Underfunding youth facilities: It makes no sense!

Underfunding youth facilities: It makes no sense!

Fifteen teenagers have been murdered in London in 2008, twelve of them stabbed to death. The question of violence dominates the mainstream media, and all of the main political parties have been clambering to prove they’re ‘the toughest on crime’.
Working-class communities want a solution to these problems but can the main parties provide one? The government have backed Essex police’s initiative to follow, harass and photograph youths who they consider to be a ‘nuisance’ or behaving ‘anti-socially’. New Labour has also earmarked £20 million over three years for information-sharing on those “at risk of committing serious violence”.
James Kerr spoke to Ray Barker, a former youth worker in Hackney, London, for The Socialist.

“For every young person who came into the youth club we would have to do an ‘onset’ form. This would include information about their education, whether they were substance abusers, their family situation… They might have just come in to do a music workshop.

“There was a whole load of personal information that you didn’t really need but it’d be submitted to a database and then any professional in the area could access that information, even a doctor.

“Doing the assessment meant that if a kid admitted to you that now and again he smoked cannabis, even if it was just Friday night with his mates, you were told to put that down and they’d be referred to the Drug Action Team. The kids and their parents never knew you were doing these forms.”

Coupled with this was a target-driven approach to youth work:

“We could only run projects if we could prove that they were having a crime-reducing effect. It meant if you wanted to do a motorbike workshop with a group of kids sometimes you could only take young offenders.

“Some kids would admit to things they had never done just so they could go on a trip away.”

Some of the projects that Ray was involved in coordinating show the effect that projects can have on groups of teenagers:

“We used to work with white working-class youth in Bermondsey. You’d be talking to them and they’d describe themselves as ‘Bermondsey bod’. We’d ask them what does that mean? So they’d say “you wear Armani jeans, Reeboks classics, a Burberry cap and you’re racist”. We asked why ‘racist’. That was how they had been labelled.

“We took these young people away with a group of Somali kids their age. They were playing football alongside each other and hanging around together. I was involved in the Bede Anti-Racist Detached Youth Work Project. After that racist attacks fell by 48% in that area and that was mainly working with ten young people.

“The problem is there’s not enough provision. There are no reduced rates for young people at leisure centres or football pitches so how can they afford to do these activities? The question is would young people rather be sat in the stairwell of a block of flats in the middle of November or playing five-a-side in a leisure centre with their mates?

“Even on our projects we struggled to find funding. There was no central funding so you’d have to do individual funding applications to private companies. Obviously they had their own agenda on what the project was going to achieve. None of the youth work was just about providing a place for kids to hang out.

“In Camberwell we used to have a Labour Party Young Socialists fun day where you’d meet young people and then they might come along to an anti-fascist march and become involved in politics that way. One of the other things now is that there is no major party that can provide this. Could you imagine Labour going onto the estates to recruit young people now? That’s why the question of a new workers’ party is so important.”
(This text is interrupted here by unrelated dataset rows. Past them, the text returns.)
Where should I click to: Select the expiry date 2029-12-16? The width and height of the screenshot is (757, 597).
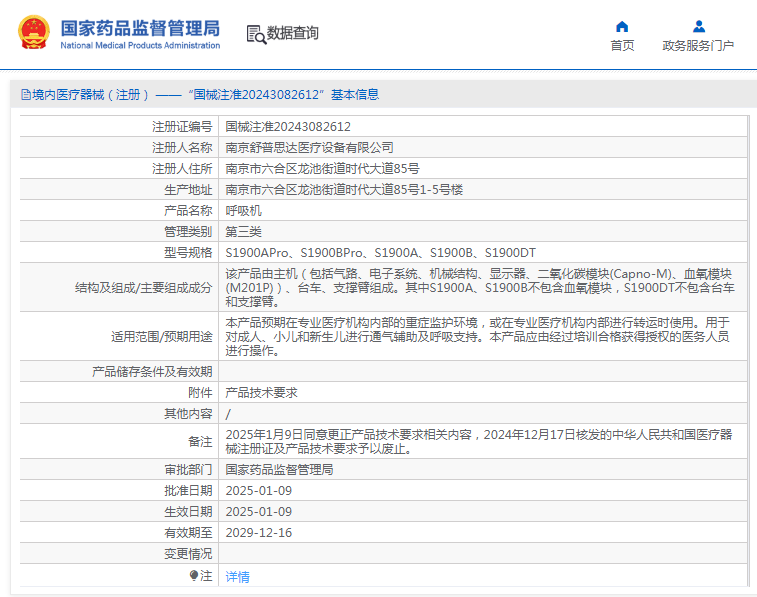[258, 532]
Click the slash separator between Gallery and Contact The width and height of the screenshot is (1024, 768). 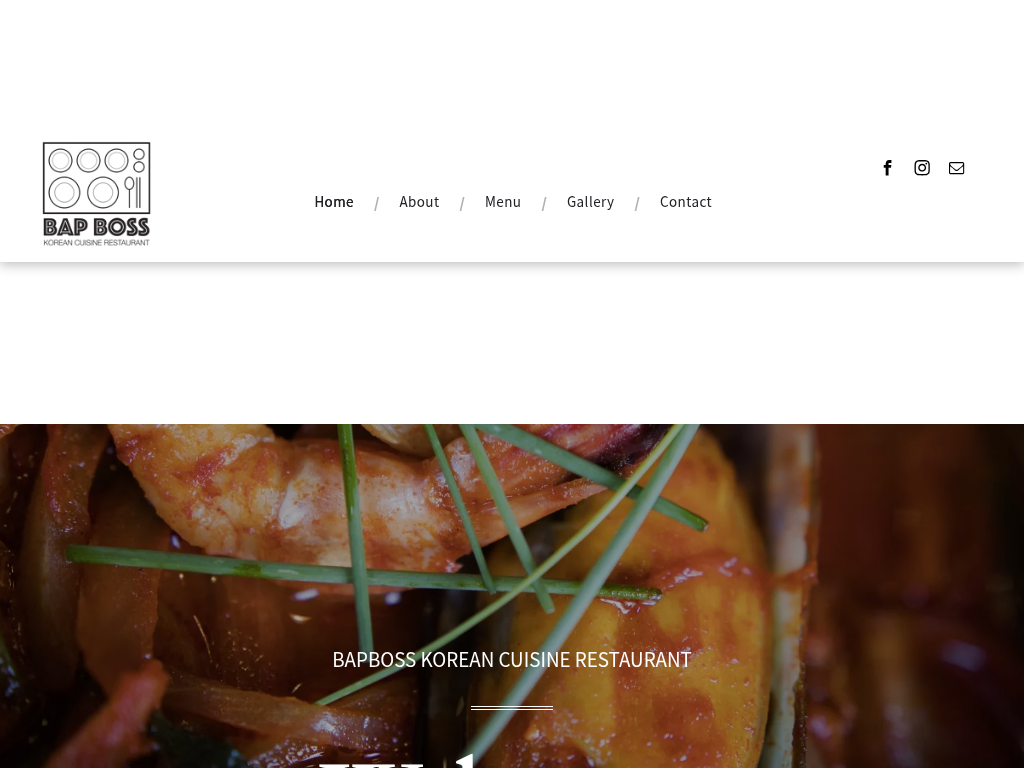coord(637,204)
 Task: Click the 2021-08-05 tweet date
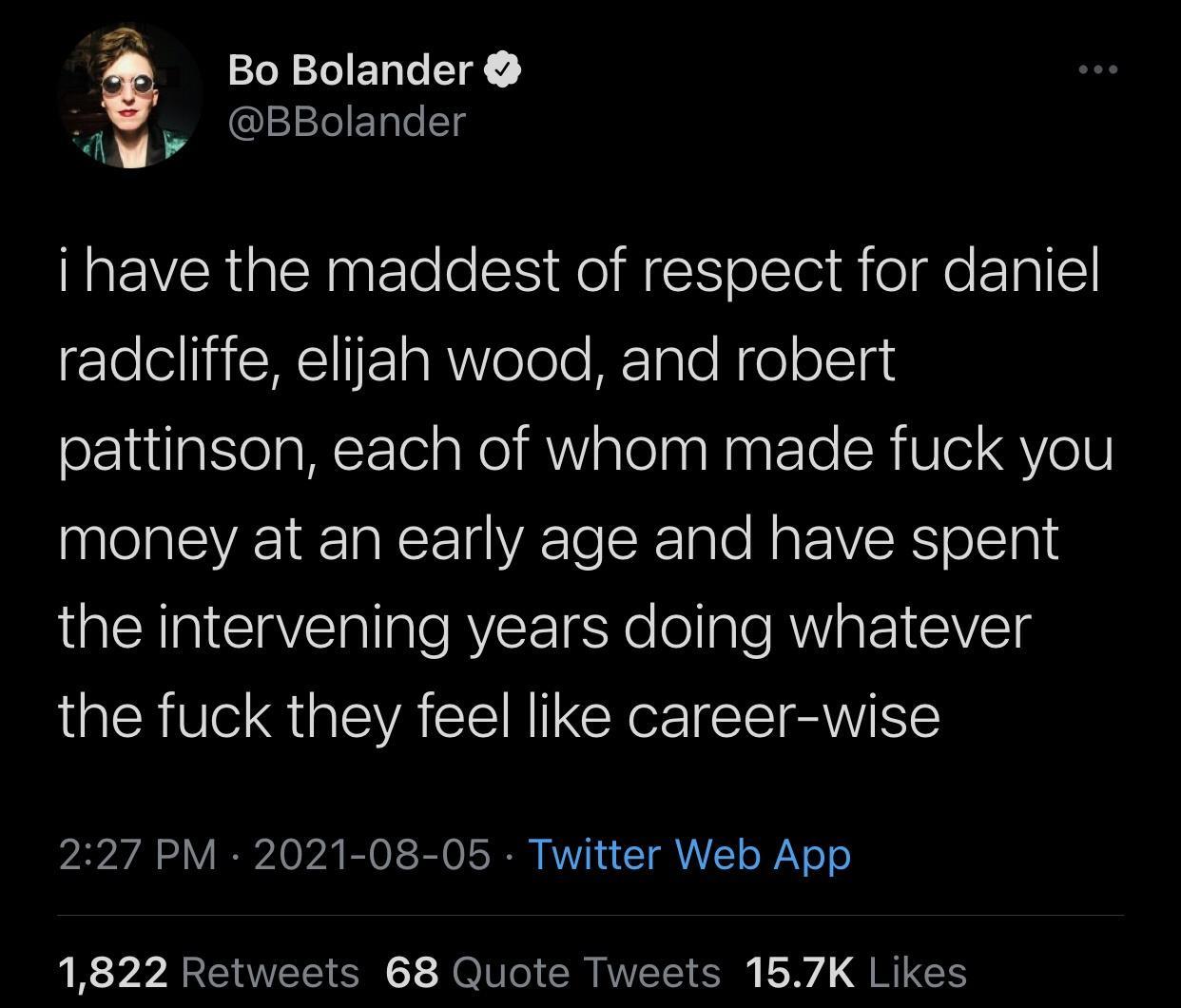coord(372,853)
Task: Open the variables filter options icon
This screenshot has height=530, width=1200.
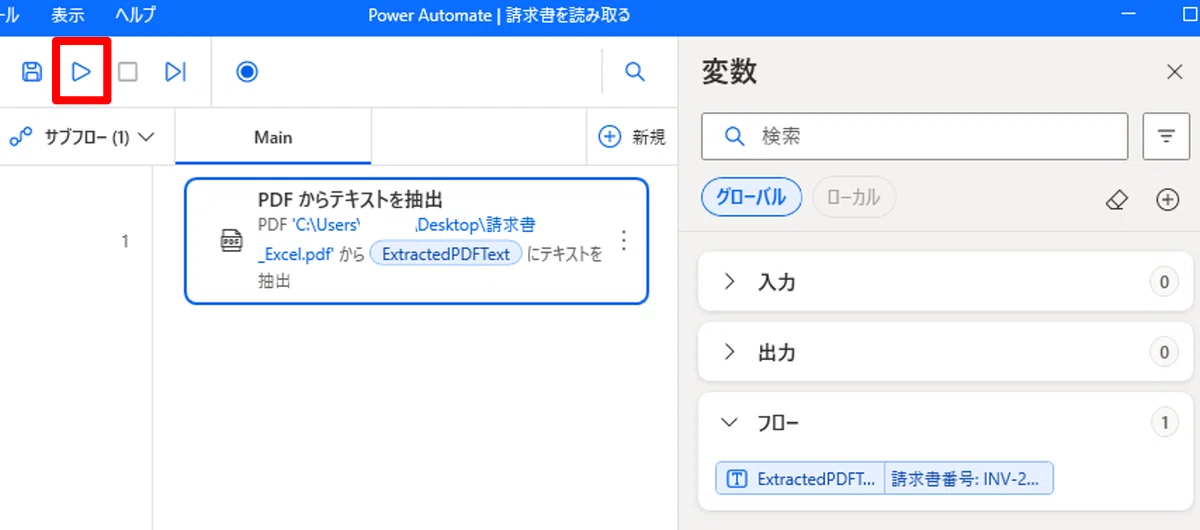Action: coord(1166,136)
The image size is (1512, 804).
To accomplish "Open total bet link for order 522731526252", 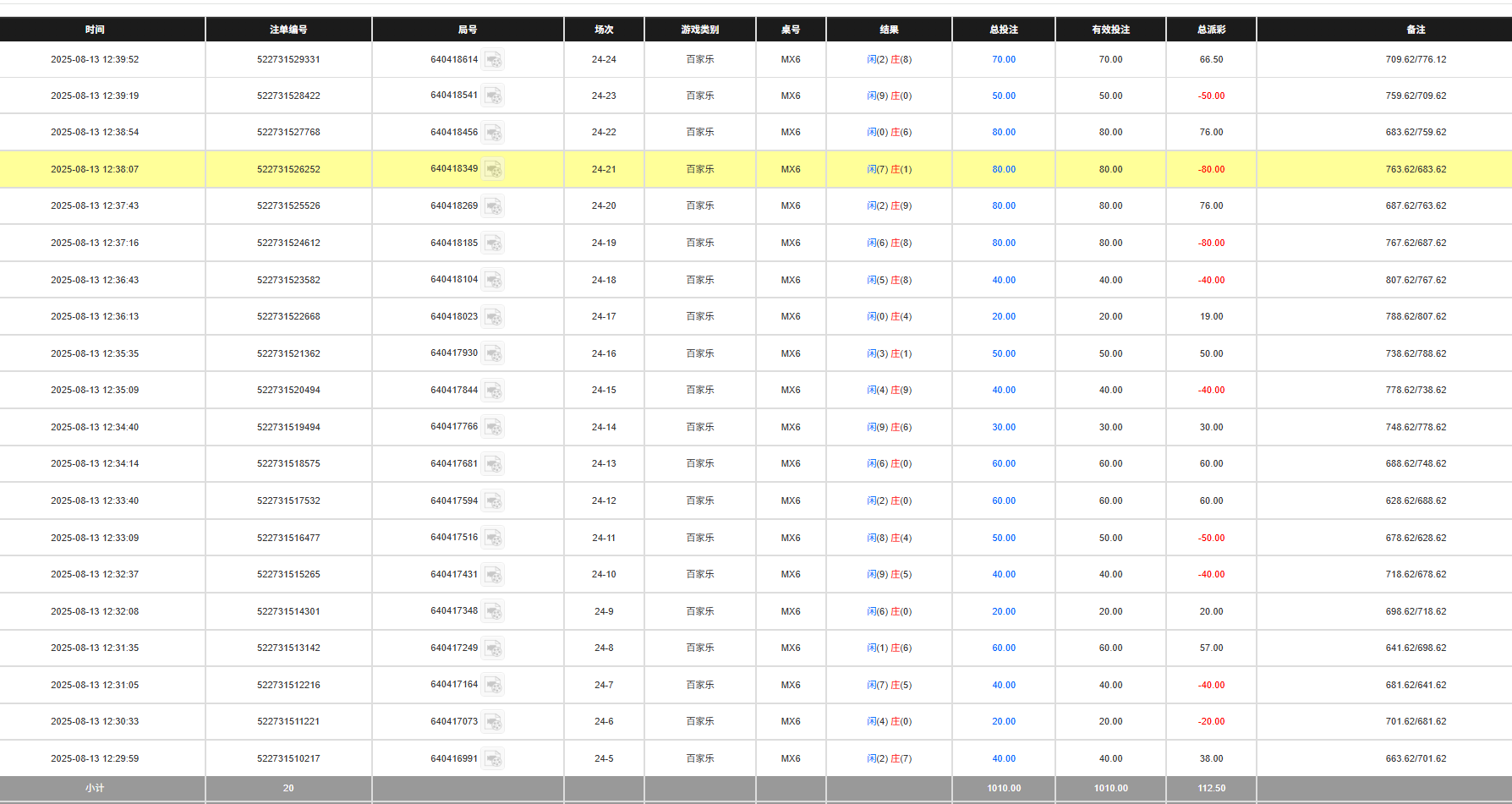I will tap(1004, 170).
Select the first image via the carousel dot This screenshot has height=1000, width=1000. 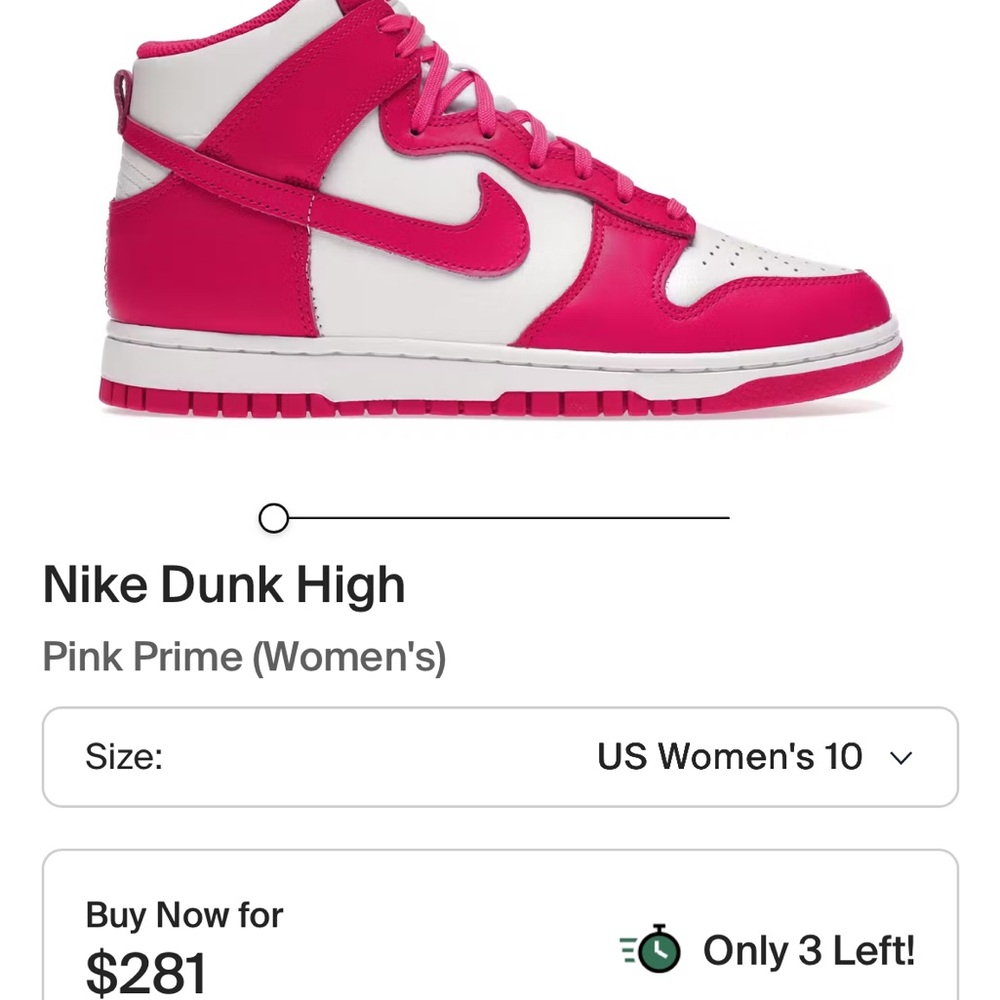(x=271, y=518)
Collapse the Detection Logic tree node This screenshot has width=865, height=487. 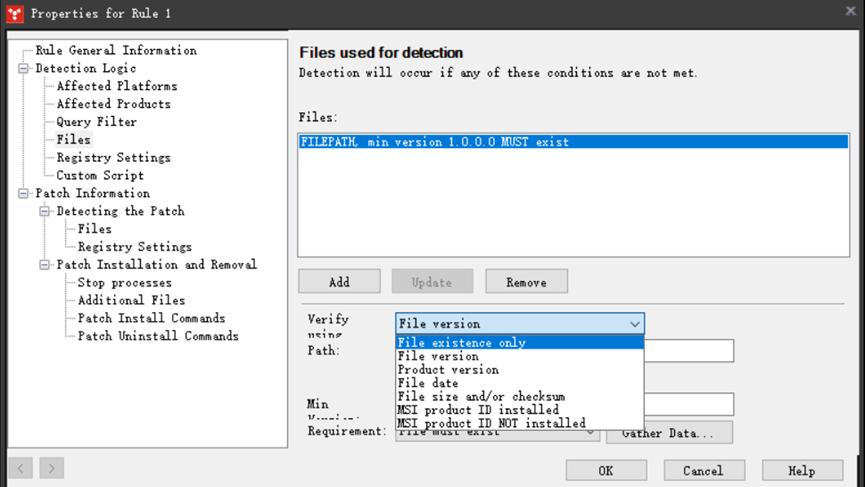[x=23, y=69]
The government’s rhetoric of ‘tough on crime, tough on the causes of crime’ is shown to be completely hollow when you speak to those having to implement New Labour policy. In fact the opposite is the case.

Cuts in services and youth workers constrained by targets mean that many young people simply have no access to services where they can develop themselves and just enjoy their youth.

Ray provides a glimpse of the potential of the work that can be done by young people if the provision is there. Without it, frustration and anger at the lack of prospects will inevitably grow. Without a mass political organisation, that can channel that anger into fighting cuts and for a society that will provide for the basic needs of those young people, then tragically the prospect of continuation of youth violence is posed.